Tuesday, May 26, 2009

a bad day

my blood is boiling

A Sad Day in California: Prop 8 is Upheld, But Not Retroactive
by: Be_Devine

Building off the earlier open thread - In a 6-1 decision, the California Supreme Court upheld the validity of Prop 8. It held that a bare majority of California's voters has the right to single out an unpopular group and strip them of fundamental rights.

The only justice on the right side of history is Justice Moreno.

The Court held that a constitutional revision occurs only when it makes "far reaching changes in the nature of our basic governmental plan." Anything else is an amendment an can be passed by a bare majority. The court held that the effect of Prop 8 is "only" one of nomenclature, and thus it does not make any changes to the nature of our government plan.

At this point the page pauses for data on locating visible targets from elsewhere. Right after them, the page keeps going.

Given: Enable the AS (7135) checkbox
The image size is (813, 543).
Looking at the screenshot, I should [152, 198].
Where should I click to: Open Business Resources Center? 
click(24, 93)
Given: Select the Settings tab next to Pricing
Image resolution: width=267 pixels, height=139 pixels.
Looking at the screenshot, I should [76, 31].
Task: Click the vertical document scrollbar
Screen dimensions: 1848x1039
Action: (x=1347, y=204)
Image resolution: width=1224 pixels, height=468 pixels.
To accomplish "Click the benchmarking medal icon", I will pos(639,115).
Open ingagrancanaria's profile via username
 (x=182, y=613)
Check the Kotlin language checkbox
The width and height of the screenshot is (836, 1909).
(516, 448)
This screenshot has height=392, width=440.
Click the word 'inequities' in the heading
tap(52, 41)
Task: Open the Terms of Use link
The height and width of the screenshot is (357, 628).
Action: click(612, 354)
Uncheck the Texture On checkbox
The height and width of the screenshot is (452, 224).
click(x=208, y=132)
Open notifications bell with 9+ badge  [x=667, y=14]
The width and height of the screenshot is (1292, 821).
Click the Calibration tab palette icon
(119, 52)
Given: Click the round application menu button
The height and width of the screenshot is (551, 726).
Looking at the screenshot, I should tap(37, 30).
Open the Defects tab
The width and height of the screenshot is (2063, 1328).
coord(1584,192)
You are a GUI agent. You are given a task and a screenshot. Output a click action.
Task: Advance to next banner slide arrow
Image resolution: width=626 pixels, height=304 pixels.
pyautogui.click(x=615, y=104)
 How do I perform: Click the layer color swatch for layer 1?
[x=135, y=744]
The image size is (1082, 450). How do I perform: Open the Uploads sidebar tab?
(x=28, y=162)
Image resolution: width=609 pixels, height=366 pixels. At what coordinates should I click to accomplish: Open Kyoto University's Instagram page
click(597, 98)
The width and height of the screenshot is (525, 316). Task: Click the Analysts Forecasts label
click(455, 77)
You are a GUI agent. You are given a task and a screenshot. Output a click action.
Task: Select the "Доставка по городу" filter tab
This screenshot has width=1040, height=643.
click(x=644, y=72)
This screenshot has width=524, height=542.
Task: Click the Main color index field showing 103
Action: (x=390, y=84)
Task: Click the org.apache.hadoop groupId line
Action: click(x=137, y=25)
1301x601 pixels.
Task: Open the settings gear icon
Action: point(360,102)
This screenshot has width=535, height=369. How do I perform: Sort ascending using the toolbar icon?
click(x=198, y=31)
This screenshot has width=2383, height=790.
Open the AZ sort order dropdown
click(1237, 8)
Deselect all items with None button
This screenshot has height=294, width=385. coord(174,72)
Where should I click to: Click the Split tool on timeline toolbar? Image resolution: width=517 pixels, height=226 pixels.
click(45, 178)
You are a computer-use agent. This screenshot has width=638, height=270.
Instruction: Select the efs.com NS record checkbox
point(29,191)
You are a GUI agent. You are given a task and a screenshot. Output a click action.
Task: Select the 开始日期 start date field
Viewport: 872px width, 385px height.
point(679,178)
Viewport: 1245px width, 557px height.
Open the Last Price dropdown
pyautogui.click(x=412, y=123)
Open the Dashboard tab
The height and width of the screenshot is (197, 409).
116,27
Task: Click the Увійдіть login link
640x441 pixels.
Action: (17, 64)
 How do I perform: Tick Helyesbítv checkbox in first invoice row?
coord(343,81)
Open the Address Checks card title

Justice Werdegar was the only justice in the majority who is intellectually honest enough to call a spade a spade. She didn't hide behind the majority's false argument that California's law on revision/amendment distinction has always supported the decision to uphold Prop 8. Instead, she wrote her own concurring opinion specifically to point out what the majority hides: that the California Supreme Court had to make new law in order to reach its result of upholding Prop 8:

until today the court has gone only so far as to say that “a qualitative revision includes one that involves a change in the basic plan of California government, i.e., a change in its fundamental structure or the foundational powers of its branches.” (Legislature v. Eu, supra, at p. 509, italics added.) Today, the majority changes “includes” to “is,” thus foreclosing other possibilities.

* * *

The history of our California Constitution belies any suggestion that the drafters envisioned or would have approved a rule, such as that announced today, that affords governmental structure and organization more protection from casual amendment than civil liberties.

This is judicial activism. Today, the Supreme Court significantly narrowed the definition of what is a "revision" that has been California law since the 1894 case of Livermore v. Waite. They invented a new definition only because it would suit the result they wanted.

Today is a sad, sad day in California's history.